The fruit bodies of A. ravenelii are distinguished from A. chlorinosma by the presence of pale yellow to brownish orange, large, conical to truncate-conical warts on the cap surface and a large basal bulb. The mushroom A. polypyramis is pure white, and lacks the pale yellow to brownish-orange large conical warts typical of A. ravenelii. The North American species A. armillariiformis has a similar areolate cap surface, but unlike A. ravenelii, does not have a distinct basal bulb, and it is found in semi-arid areas associated with aspen and old growth Douglas fir. Also from North America, A. mutabilis has pink tones on the cap and stem, and will turn pink when its flesh is cut; it smells of anise. Both A. daucipes and A. rhopalopus have differing warts and bulbs.

==Distribution and ecology==
Amanita ravenelii is widely distributed in the southeastern United States, where their occurrence is "occasional to frequent" in the late summer and autumn months of August to November. Mushrooms have been collected from the US states of Maryland, North Carolina, South Carolina, Indiana, Tennessee, Virginia, and Kentucky. It has also been reported growing in northern Baja California, Mexico, and in the Argentine provinces of Tucumán, Buenos Aires, and Rio Negro.

It is a mycorrhizal fungus, meaning it forms mutualistic associations with shrubs and trees. Mushrooms grow on the ground solitarily, scattered, or in groups in mixed coniferous and deciduous forests.

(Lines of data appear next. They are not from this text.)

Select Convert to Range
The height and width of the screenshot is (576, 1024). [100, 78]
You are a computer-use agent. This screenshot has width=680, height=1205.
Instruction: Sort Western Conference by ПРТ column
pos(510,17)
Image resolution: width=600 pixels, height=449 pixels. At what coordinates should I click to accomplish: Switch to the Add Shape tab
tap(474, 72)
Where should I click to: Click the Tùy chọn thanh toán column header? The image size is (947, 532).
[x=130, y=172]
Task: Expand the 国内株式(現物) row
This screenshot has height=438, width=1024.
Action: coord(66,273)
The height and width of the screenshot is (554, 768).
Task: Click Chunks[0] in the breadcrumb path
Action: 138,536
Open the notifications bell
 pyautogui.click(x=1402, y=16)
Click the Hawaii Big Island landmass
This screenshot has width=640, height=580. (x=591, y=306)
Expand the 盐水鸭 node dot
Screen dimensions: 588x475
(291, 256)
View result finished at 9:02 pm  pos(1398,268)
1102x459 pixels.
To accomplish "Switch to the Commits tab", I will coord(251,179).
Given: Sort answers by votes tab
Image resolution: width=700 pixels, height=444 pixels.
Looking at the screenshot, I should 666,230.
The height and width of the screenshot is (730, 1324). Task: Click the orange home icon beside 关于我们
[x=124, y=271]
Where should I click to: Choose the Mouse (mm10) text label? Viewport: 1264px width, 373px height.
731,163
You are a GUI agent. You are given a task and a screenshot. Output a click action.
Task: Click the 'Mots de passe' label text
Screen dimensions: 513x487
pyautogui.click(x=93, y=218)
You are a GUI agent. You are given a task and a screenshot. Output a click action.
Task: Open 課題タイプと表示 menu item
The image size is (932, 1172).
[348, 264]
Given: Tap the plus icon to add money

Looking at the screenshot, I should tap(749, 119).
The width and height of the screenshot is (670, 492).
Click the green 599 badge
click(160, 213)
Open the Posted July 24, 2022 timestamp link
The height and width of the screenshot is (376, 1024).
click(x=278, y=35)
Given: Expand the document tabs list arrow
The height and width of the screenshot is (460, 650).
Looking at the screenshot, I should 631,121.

Although the specific tree associations preferred by A. ravenelii are unknown, in general, Amanita from section Lepidella tend to associate with diploxylon pine (that is, pines in subgenus Pinus), oak, and hickory.

Adults of the North American pleasing fungus beetle Tritoma biguttata biguttata have been recorded from a supposed "A.strobiliformis"; this is probably a misidentification of A.ravenelii, and in any case it does not seem to be a regular food source for them.

==Toxicity==

The edibility of species in Amanita subgenus Lepidella have been described variously as unknown, not recommended, or poisonous.